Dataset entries
☆ ☆ ☆ ☆

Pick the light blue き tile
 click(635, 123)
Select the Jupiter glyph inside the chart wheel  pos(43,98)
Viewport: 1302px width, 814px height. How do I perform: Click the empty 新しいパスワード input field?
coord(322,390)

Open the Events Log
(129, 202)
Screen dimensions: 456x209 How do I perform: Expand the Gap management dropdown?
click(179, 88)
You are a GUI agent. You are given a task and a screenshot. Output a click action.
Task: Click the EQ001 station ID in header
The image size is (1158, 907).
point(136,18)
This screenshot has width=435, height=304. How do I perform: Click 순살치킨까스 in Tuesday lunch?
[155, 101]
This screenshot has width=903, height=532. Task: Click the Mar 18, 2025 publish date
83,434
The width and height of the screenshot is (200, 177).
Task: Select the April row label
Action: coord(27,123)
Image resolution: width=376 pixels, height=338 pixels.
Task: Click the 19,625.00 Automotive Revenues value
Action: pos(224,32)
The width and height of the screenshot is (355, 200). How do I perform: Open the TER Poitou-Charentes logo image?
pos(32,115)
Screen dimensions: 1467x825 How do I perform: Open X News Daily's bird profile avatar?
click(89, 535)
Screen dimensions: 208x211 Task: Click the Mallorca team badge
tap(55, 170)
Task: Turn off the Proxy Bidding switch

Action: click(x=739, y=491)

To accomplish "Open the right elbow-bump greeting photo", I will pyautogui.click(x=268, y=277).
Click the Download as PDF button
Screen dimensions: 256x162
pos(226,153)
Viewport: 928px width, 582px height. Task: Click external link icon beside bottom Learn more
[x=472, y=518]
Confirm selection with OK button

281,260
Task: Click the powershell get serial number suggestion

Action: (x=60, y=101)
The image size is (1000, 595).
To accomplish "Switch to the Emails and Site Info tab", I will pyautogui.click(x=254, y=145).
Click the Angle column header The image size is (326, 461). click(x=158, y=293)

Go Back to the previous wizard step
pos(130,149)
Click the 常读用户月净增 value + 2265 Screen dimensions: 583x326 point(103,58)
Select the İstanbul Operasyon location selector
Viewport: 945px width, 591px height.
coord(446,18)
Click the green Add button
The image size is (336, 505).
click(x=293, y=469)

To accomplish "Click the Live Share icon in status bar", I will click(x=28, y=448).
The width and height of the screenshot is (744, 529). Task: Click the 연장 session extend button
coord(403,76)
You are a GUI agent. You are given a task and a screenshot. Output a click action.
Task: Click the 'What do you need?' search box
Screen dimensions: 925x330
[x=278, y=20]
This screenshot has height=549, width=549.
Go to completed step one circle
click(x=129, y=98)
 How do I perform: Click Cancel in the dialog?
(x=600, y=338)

☆ ☆ ☆ ☆

▶ TASK TO CARRY OUT:
Please give a word-for-word repetition of the lines from the one containing "Task: Click the powershell" through the last line of the data above, including both, and nothing besides.

▶ TASK ANSWER:
Task: Click the powershell get serial number suggestion

Action: (x=60, y=101)
The image size is (1000, 595).
To accomplish "Switch to the Emails and Site Info tab", I will pyautogui.click(x=254, y=145).
Click the Angle column header The image size is (326, 461). click(x=158, y=293)

Go Back to the previous wizard step
pos(130,149)
Click the 常读用户月净增 value + 2265 Screen dimensions: 583x326 point(103,58)
Select the İstanbul Operasyon location selector
Viewport: 945px width, 591px height.
coord(446,18)
Click the green Add button
The image size is (336, 505).
click(x=293, y=469)

To accomplish "Click the Live Share icon in status bar", I will click(x=28, y=448).
The width and height of the screenshot is (744, 529). Task: Click the 연장 session extend button
coord(403,76)
You are a GUI agent. You are given a task and a screenshot. Output a click action.
Task: Click the 'What do you need?' search box
Screen dimensions: 925x330
[x=278, y=20]
This screenshot has height=549, width=549.
Go to completed step one circle
click(x=129, y=98)
 How do I perform: Click Cancel in the dialog?
(x=600, y=338)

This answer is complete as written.